Your task → The records sit below. Return every line in them that holds the word "agent".

[Dataset records]
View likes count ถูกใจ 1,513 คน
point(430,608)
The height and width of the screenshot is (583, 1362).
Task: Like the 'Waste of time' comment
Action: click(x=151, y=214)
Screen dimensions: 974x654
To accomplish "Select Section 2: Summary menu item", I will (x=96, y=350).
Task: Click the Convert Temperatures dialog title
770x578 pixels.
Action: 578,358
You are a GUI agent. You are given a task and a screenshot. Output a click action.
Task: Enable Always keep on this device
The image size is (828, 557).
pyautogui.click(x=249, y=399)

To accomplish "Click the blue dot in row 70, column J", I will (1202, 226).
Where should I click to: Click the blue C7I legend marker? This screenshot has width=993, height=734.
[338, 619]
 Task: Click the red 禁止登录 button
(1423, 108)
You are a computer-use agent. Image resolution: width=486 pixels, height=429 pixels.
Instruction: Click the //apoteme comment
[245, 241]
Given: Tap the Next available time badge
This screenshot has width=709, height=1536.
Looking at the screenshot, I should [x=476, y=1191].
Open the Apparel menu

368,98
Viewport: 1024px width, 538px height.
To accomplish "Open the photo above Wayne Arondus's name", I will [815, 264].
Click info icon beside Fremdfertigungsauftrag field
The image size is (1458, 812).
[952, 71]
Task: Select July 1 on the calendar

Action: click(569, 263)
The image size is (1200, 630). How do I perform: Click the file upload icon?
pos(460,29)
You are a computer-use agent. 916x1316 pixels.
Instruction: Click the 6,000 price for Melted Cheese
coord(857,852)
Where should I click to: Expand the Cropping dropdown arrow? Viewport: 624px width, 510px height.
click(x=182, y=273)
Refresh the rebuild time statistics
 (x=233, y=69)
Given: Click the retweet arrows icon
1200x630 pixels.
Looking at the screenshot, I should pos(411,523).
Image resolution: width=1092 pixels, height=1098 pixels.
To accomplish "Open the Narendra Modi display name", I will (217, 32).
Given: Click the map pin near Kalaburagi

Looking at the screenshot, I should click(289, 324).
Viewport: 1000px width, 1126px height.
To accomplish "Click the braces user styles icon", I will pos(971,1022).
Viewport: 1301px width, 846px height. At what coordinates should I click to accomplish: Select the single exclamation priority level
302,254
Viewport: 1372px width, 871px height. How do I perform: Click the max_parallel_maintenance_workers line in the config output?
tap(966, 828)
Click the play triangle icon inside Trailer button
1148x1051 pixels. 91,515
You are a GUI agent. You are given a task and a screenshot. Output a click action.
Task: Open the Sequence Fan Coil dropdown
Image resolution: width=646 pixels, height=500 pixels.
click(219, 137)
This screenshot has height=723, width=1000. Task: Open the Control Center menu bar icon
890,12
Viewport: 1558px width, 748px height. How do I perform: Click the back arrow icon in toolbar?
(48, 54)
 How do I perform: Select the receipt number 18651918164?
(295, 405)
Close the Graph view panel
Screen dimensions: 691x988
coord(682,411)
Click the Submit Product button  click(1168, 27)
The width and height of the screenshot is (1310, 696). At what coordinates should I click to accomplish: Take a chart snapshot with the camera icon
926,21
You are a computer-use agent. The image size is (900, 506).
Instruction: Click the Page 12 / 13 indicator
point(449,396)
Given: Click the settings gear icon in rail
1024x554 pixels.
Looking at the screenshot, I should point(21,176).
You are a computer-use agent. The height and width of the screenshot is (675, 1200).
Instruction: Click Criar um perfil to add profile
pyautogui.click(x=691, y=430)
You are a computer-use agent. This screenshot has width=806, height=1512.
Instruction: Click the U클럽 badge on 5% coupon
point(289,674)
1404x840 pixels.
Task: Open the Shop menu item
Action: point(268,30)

Result below →
You are a GUI agent. You are given a task and a screenshot. Output a click action.
You are a computer-use agent. Image resolution: width=486 pixels, height=429 pixels.
You are a computer-use agent. 916x1316 pixels.
You are a GUI agent. You are given a task and a screenshot. Output a click action.
You are a computer-use agent. The image size is (900, 506).
You are a computer-use agent. The height and width of the screenshot is (675, 1200).
You are a computer-use agent. This screenshot has width=806, height=1512.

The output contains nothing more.